===== INFORMATION SHOWN

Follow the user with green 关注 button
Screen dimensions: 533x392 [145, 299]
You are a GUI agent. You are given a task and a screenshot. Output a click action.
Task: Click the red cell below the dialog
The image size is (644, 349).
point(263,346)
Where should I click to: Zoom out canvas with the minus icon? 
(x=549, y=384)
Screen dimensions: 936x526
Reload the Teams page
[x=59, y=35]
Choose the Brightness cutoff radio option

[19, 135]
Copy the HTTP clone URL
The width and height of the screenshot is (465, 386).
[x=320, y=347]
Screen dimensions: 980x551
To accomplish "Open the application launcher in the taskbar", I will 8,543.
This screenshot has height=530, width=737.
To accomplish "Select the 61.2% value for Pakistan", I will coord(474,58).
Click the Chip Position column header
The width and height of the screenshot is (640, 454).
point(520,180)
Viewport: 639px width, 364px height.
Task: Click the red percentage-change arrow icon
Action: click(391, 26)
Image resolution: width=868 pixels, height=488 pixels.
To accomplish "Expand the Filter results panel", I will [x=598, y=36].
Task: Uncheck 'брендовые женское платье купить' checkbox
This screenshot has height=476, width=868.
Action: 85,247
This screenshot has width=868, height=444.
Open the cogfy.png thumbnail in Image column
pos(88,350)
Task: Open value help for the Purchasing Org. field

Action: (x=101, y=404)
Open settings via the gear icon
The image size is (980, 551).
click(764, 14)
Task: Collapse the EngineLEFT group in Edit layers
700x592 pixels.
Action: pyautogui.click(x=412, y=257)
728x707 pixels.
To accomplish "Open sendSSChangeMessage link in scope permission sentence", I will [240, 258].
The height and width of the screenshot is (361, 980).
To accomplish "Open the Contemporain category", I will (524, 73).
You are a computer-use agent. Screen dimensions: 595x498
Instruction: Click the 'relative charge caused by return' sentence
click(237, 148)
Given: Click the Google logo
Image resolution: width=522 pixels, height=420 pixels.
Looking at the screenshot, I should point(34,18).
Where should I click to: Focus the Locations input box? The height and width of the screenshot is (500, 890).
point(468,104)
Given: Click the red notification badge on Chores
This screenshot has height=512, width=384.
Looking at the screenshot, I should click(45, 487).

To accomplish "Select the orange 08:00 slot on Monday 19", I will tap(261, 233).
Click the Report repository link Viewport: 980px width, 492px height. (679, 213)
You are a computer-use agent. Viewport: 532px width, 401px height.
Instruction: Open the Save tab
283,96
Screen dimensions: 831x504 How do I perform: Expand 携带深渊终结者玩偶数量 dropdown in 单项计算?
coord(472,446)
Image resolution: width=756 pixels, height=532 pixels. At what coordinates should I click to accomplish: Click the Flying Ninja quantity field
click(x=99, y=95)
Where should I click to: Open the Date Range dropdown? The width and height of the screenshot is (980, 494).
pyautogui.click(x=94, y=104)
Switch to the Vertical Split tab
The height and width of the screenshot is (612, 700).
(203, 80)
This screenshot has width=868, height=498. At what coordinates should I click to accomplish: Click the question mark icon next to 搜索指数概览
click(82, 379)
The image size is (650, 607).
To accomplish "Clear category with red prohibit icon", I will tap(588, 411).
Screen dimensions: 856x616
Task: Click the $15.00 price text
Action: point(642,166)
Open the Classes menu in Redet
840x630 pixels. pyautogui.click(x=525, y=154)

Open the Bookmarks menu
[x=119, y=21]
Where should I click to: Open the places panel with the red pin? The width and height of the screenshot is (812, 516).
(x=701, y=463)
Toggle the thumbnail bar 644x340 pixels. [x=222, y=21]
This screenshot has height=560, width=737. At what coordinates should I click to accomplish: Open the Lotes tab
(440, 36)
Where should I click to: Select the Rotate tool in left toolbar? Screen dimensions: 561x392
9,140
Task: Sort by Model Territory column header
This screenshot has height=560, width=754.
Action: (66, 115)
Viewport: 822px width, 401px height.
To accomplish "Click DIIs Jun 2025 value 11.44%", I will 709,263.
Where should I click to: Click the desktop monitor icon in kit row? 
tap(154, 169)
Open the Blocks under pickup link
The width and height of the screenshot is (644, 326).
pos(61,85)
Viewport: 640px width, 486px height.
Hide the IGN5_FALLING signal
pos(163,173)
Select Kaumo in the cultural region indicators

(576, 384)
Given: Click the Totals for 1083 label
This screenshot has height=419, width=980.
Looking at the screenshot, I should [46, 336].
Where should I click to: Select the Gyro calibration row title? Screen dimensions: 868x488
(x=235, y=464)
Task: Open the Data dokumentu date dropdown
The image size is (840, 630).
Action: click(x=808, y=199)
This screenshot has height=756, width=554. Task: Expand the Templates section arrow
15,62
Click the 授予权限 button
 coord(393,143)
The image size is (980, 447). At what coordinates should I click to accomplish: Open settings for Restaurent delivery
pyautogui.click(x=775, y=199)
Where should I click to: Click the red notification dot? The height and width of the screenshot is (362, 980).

==========

> _AIM OF THE EXERCISE_: Write out exactly the lines above from the line with "Screen dimensions: 936x526" through the line with "Given: Click the Google logo", both of them included, and leave out all other lines.

> _TASK ANSWER_:
Screen dimensions: 936x526
Reload the Teams page
[x=59, y=35]
Choose the Brightness cutoff radio option

[19, 135]
Copy the HTTP clone URL
The width and height of the screenshot is (465, 386).
[x=320, y=347]
Screen dimensions: 980x551
To accomplish "Open the application launcher in the taskbar", I will 8,543.
This screenshot has height=530, width=737.
To accomplish "Select the 61.2% value for Pakistan", I will coord(474,58).
Click the Chip Position column header
The width and height of the screenshot is (640, 454).
point(520,180)
Viewport: 639px width, 364px height.
Task: Click the red percentage-change arrow icon
Action: click(391, 26)
Image resolution: width=868 pixels, height=488 pixels.
To accomplish "Expand the Filter results panel", I will [x=598, y=36].
Task: Uncheck 'брендовые женское платье купить' checkbox
This screenshot has height=476, width=868.
Action: 85,247
This screenshot has width=868, height=444.
Open the cogfy.png thumbnail in Image column
pos(88,350)
Task: Open value help for the Purchasing Org. field

Action: (x=101, y=404)
Open settings via the gear icon
The image size is (980, 551).
click(764, 14)
Task: Collapse the EngineLEFT group in Edit layers
700x592 pixels.
Action: pyautogui.click(x=412, y=257)
728x707 pixels.
To accomplish "Open sendSSChangeMessage link in scope permission sentence", I will [240, 258].
The height and width of the screenshot is (361, 980).
To accomplish "Open the Contemporain category", I will (524, 73).
You are a computer-use agent. Screen dimensions: 595x498
Instruction: Click the 'relative charge caused by return' sentence
click(237, 148)
Given: Click the Google logo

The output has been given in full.